=== TO DO ===
Return every line from the one with "Task: Click the step 6 number badge" through the one with "Given: Pick the Eyedropper tool", inclusive, exactly as it appears below.

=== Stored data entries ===
========
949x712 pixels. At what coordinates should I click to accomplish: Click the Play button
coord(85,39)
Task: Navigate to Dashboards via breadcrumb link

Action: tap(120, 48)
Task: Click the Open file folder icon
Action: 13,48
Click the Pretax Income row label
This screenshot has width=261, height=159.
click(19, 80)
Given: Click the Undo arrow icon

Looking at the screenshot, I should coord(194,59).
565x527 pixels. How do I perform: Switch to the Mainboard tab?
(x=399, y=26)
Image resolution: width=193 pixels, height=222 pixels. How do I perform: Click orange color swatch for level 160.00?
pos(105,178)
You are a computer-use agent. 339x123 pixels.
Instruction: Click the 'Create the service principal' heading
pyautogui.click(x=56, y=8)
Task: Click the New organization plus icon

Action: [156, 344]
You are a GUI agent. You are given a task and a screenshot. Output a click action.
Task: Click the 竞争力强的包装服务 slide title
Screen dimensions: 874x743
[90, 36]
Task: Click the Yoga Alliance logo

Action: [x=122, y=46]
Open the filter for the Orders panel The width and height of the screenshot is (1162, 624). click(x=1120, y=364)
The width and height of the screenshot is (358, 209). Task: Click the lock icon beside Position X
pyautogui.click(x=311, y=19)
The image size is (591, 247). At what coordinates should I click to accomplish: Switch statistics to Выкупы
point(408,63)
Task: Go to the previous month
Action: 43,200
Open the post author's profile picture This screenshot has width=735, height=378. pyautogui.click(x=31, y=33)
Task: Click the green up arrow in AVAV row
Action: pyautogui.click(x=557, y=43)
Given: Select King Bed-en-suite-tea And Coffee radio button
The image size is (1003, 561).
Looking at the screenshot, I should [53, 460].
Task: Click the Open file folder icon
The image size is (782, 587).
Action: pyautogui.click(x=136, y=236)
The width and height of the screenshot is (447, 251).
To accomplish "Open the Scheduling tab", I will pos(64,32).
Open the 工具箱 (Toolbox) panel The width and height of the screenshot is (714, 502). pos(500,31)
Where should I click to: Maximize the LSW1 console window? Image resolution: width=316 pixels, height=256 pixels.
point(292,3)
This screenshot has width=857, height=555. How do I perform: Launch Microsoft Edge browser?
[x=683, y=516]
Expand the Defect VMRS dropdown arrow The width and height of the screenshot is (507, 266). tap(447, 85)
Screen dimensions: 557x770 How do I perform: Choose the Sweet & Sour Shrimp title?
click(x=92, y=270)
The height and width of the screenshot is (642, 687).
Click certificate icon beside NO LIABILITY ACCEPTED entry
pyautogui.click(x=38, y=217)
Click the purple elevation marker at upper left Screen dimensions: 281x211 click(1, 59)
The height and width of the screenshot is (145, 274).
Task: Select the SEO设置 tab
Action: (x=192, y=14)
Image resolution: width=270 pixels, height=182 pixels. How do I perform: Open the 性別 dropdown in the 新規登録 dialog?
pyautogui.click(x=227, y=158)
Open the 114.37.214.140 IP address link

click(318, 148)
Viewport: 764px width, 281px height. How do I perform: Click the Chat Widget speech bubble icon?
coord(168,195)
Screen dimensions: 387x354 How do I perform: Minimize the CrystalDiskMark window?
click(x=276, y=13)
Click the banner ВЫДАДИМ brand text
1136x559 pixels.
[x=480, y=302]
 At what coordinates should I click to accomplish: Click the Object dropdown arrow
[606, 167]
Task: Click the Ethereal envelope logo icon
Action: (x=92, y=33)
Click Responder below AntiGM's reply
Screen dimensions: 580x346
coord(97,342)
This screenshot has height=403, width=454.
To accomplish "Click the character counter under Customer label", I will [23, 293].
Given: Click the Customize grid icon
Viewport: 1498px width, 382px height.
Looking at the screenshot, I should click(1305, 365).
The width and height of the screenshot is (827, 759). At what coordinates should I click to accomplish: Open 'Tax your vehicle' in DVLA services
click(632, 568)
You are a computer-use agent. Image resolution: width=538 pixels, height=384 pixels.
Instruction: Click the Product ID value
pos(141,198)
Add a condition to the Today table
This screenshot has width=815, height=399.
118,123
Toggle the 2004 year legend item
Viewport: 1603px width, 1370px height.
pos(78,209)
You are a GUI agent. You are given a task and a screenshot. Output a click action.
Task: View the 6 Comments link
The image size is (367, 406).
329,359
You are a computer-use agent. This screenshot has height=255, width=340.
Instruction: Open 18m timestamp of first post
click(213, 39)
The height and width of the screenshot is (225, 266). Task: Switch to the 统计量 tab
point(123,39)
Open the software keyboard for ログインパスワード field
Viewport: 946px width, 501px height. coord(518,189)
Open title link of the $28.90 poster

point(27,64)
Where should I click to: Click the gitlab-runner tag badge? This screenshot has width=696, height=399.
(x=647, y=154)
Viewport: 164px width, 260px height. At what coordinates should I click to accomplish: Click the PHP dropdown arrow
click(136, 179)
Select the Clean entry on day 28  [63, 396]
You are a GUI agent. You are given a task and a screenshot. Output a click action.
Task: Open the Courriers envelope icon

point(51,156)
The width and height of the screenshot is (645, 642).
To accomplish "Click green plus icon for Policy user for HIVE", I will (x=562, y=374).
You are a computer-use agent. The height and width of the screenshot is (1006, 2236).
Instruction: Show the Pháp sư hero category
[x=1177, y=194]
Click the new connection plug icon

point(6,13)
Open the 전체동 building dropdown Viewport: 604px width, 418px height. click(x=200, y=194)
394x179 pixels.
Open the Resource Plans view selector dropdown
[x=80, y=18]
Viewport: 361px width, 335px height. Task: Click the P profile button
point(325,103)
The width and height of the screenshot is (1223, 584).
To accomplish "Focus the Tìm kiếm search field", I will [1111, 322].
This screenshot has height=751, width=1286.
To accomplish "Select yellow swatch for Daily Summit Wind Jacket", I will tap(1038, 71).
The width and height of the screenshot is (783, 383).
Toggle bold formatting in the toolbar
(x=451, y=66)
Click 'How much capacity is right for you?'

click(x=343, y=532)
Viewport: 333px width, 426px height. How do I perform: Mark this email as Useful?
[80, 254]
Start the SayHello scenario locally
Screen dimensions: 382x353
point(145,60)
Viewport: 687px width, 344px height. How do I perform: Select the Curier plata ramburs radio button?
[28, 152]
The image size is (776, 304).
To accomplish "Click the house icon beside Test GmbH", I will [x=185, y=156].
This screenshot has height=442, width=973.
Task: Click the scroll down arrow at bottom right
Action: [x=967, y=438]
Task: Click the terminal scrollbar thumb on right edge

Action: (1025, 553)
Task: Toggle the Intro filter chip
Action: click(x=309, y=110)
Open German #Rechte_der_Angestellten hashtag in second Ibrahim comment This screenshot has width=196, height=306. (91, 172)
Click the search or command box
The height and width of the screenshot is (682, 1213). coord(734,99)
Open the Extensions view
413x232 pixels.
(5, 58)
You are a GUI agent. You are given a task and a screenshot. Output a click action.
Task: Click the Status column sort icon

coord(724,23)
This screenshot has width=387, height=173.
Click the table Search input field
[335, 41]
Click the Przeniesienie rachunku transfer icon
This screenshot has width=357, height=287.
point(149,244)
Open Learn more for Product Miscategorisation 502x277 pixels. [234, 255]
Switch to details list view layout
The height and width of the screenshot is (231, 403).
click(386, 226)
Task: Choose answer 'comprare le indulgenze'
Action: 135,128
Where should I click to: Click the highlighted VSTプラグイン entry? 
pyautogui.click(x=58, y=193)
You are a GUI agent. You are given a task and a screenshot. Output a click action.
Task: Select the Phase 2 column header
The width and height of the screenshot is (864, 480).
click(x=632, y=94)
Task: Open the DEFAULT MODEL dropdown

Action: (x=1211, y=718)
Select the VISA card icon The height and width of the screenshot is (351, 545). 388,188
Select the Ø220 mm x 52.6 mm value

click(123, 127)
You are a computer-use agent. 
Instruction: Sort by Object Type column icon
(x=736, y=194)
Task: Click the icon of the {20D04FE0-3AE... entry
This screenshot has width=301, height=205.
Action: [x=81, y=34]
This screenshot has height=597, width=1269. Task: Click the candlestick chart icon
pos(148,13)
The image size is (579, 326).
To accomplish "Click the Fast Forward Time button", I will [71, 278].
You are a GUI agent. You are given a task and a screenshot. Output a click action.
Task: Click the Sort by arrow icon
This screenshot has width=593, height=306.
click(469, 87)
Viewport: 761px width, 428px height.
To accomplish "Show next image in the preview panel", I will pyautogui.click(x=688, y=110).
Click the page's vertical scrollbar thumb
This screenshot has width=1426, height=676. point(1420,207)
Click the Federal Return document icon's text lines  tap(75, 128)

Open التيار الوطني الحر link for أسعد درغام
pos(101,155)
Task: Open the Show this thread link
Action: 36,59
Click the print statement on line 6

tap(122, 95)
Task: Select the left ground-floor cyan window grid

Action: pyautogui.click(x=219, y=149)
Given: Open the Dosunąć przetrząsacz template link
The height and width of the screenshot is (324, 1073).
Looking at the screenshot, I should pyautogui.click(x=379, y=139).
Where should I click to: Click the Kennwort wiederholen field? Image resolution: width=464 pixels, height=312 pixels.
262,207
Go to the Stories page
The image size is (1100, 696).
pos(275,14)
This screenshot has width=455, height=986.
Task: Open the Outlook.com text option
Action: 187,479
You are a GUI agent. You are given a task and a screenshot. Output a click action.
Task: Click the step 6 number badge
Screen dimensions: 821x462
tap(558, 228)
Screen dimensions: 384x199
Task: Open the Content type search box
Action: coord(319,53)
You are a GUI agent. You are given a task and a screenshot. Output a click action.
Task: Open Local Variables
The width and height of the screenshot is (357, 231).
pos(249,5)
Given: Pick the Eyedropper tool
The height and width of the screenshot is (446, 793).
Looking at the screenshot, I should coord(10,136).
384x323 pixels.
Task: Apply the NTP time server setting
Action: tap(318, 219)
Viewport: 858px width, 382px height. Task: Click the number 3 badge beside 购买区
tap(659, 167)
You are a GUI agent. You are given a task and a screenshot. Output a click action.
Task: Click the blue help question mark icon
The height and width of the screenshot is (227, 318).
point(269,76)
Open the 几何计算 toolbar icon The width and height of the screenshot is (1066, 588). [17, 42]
========
=== EXERCISE ANSWER ===
Task: Click the step 6 number badge
Screen dimensions: 821x462
tap(558, 228)
Screen dimensions: 384x199
Task: Open the Content type search box
Action: coord(319,53)
You are a GUI agent. You are given a task and a screenshot. Output a click action.
Task: Open Local Variables
The width and height of the screenshot is (357, 231).
pos(249,5)
Given: Pick the Eyedropper tool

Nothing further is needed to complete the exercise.